Friday, November 25, 2016

Hillary Clinton and the Populist Revolt - The New Yorker

This is a long read.  The opening doesn't tell you much - except that he will treat everyone with respect...except for Donald Trump.
He recognizes that Trumpism is a rebellion against Republican establishment conservatism and liberal  Democrats.  There's a lot of recognition the "strangers in their own land" laments of Trump voters.  And recognition that the Democratic Party has lost its (white) working class base.  [Why is another question: to me it is the cybernetic revolution and the marginalization of trade unions, envy, and racism.]
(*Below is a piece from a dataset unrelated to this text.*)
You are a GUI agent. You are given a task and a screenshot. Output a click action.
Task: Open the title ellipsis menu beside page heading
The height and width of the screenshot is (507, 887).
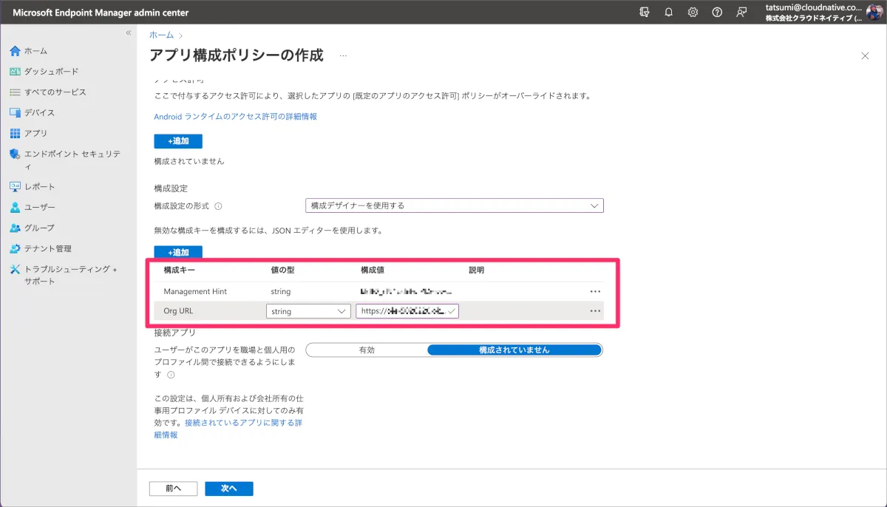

I can't, not at this hour at least, capture his argument except to say read it.  It's behind a paywall, I think.  But the long essay is in the October 3 issue of the New Yorker.  And keep an eye out for his name: George Packer.
Hillary Clinton and the Populist Revolt - The New Yorker
by George Packer  October 24, 2016

***I sat down across from [Hillary Clinton]. With only a few weeks left until the election, I wanted to ask her about the voters she’s had the most trouble winning. Why were so many downwardly mobile white Americans supporting Donald Trump?

“It’s ‘Pox on both your houses,’ ” Clinton said. “It was certainly a rejection of every other Republican running. So pick the guy who’s the outsider, pick the guy who’s giving you an explanation—in my view, a trumped-up one, not convincing—but, nevertheless, people are hungry for that.” Voters needed a narrative for their lives, she said, including someone to blame for what had gone wrong. “Donald Trump came up with a fairly simple, easily understood, and to some extent satisfying story. And I think we Democrats have not provided as clear a message about how we see the economy as we need to.” She continued, “We need to get back to claiming the economic mantle—that we are the ones who create the jobs, who provide the support that is needed to get more fairness into the economy.”
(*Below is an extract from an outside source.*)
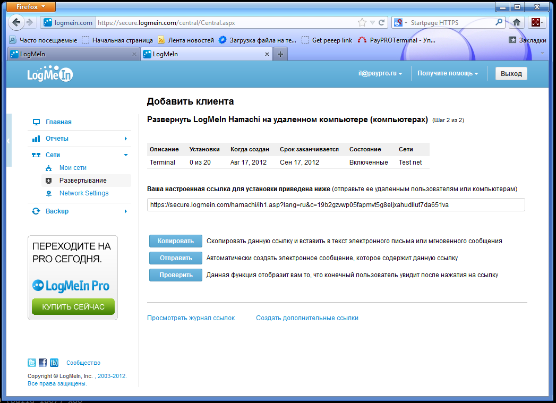The height and width of the screenshot is (403, 556).
Task: Open the Twitter icon in footer
Action: (x=32, y=363)
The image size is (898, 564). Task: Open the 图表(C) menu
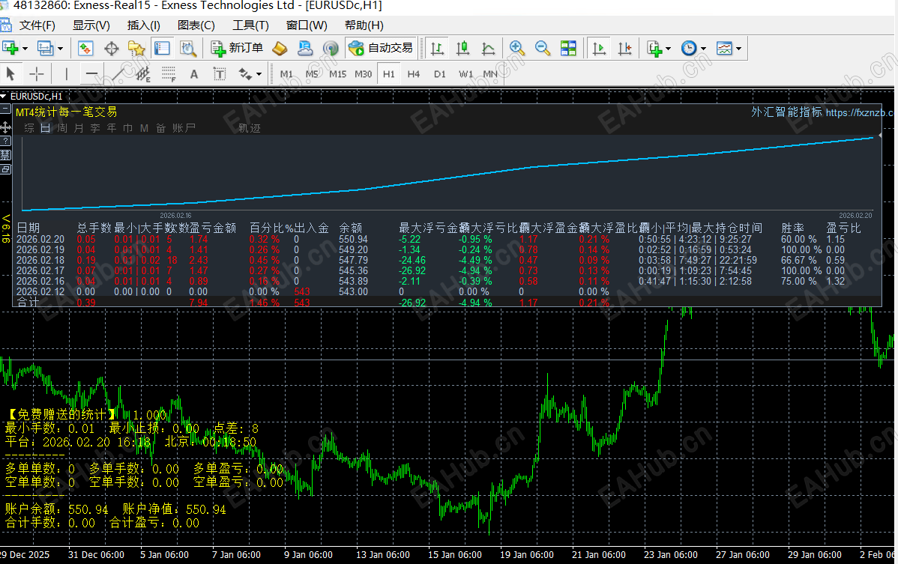pyautogui.click(x=196, y=25)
Clinton has given a lot of thought to economic policy. She wants to use tax incentives and other enticements to nudge corporations into focussing less on share price and more on “long-term investments,” in research, equipment, and workers. She said, “We have come to heavily favor the financial markets over the otherwise productive markets,” including manufacturing, “which have been pushed to a narrower place within the over-all economy while an enormous amount of intelligence, effort, and dollars went into spinning transactions.” As she plunged into the details, her eyes widened, her color rose, and her finger occasionally gave the table a thump for emphasis. “I want to really marry the public and the private sector,” she said. Her ideas are progressive but incrementalist: raise the federal minimum wage to twelve dollars an hour, but not fifteen; support free trade, as long as workers’ rights are protected and corporations aren’t allowed to evade regulations.

The thumps got harder when Clinton turned to the Democratic Party. In her acceptance speech at the Philadelphia Convention, she said, “Americans are willing to work—and work hard. But right now an awful lot of people feel there is less and less respect for the work they do. And less respect for them, period. Democrats, we are the party of working people, but we haven’t done a good enough job showing we get what you’re going through.” One didn’t often hear that thought from Democratic politicians, and I asked Clinton what she had meant by it.